Orem • Maine collapsed in the second half Tuesday night and, during the final seconds of its NBA Development League game against Utah, the Red Claws trailed by 30.
Still, there was a job to do.
As a head coach in the D-League, Austin Ainge's task involves teaching and persevering as much as winning and losing.
So, despite Maine's hopeless situation against the Flash, Ainge continued to instruct and encourage his players.
Even on a bad night, his passion was obvious.
"I love the game and the team atmosphere," Ainge said. "It's fun to be with a group of guys trying to accomplish a goal.
"There is stress, pressure, joy, failure and disappointment all the emotions I don't think you don't feel quite as intensely as in a regular job."
The name Ainge should be familiar, of course.
Danny Ainge is a former BYU star who, until Jimmer Fredette passed him this season, was the Cougars' all-time leading scorer.
Thirty years ago, Danny Ainge's floor-length drive beat Notre Dame in the Sweet 16 of the NCAA Tournament.
It remains the single-most memorable play in Cougar history.
Austin Ainge has seen his father's game-winning basket many times. But last week, he saw a replay of BYU's entire 51-50 win for the first time.
"I sent my dad a text," Ainge said. "I told him, 'Thank goodness for the 3-point line and the shot clock because that was a horribly boring game.' "
Kelly Tripucka, Orlando Woolridge, John Paxson and Joe Kleine played for Notre Dame.
Besides his father, the BYU roster included Fred Roberts and Greg Kite.
Said Ainge: "Each team had a lot of talent future NBA players. But [coach] Digger Phelps has Notre Dame holding the ball for three minutes at a time. It made me very much appreciate the new rules."
Like his father, who is now the president of basketball operations for the Boston Celtics, Ainge attended BYU.
He was a solid but not spectacular player, although he once scored 25 points against Colorado State and played on three NCAA Tournament teams under Steve Cleveland and Dave Rose.
"My fondest memories are the players and the coaching staff," Ainge said. "I'm still close with those guys. I stay in touch with them all the time.
"Besides that, playing in the Marriott Center is a unique experience.
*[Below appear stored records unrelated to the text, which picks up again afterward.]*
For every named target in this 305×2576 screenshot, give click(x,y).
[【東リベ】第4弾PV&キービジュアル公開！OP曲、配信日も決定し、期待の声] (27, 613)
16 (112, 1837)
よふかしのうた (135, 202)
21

When it's sold out and loud and rocking, that's really what sports is all about just fun."
After BYU, Ainge started his coaching career as an assistant at Southern Utah University.
He left SUU after one season and became a scout for the Celtics.
At age 27, he was named Maine's head coach in 2009.
"I feel like I'm learning a lot," Ainge said. "I get a chance to coach multiple teams different teams during a season because of all the roster fluctuations.
"I coach small ball. I coach big guys. I coach slow. I coach fast. You learn to adapt to your personnel. It's a great environment for a young coach."
The Red Claws are affiliated with Boston and Charlotte but are independently owned by a 15-person partnership.
While Ainge's name might have initially caught management's eye, he got the job on his own and guided the Red Claws to a 27-23 record in his first season.
Former Utah Jazz assistant Gordon Chiesa is the NBA's mentor for D-League coaches.
Ainge is "learning his craft and doing a good job," Chiesa said. "He's what I call a new-wave communicator.
"When you're 30, you communicate with players differently than older coaches, and that's a positive.
"He's what the D-League is all about."
Austin Ainge file
High school • Highland(Gilbert, Ariz.)
College • BYU
Current position • Head coach, Maine Red Claws
Personal • Son of former BYU star and Boston Celtic executive Danny Ainge. … One of six children in his family. … Averaged 22 points a game as a senior in high school. … Went on an LDS Church mission to the Dominican Republic. … Averaged 6.6 points and 3.5 assists during a four-year career at BYU. … Former assistant coach at Southern Utah (2007-08) and Celtic scout (2008-09). … Named head coach of the D-League's Maine Red Claws on July 21, 2009.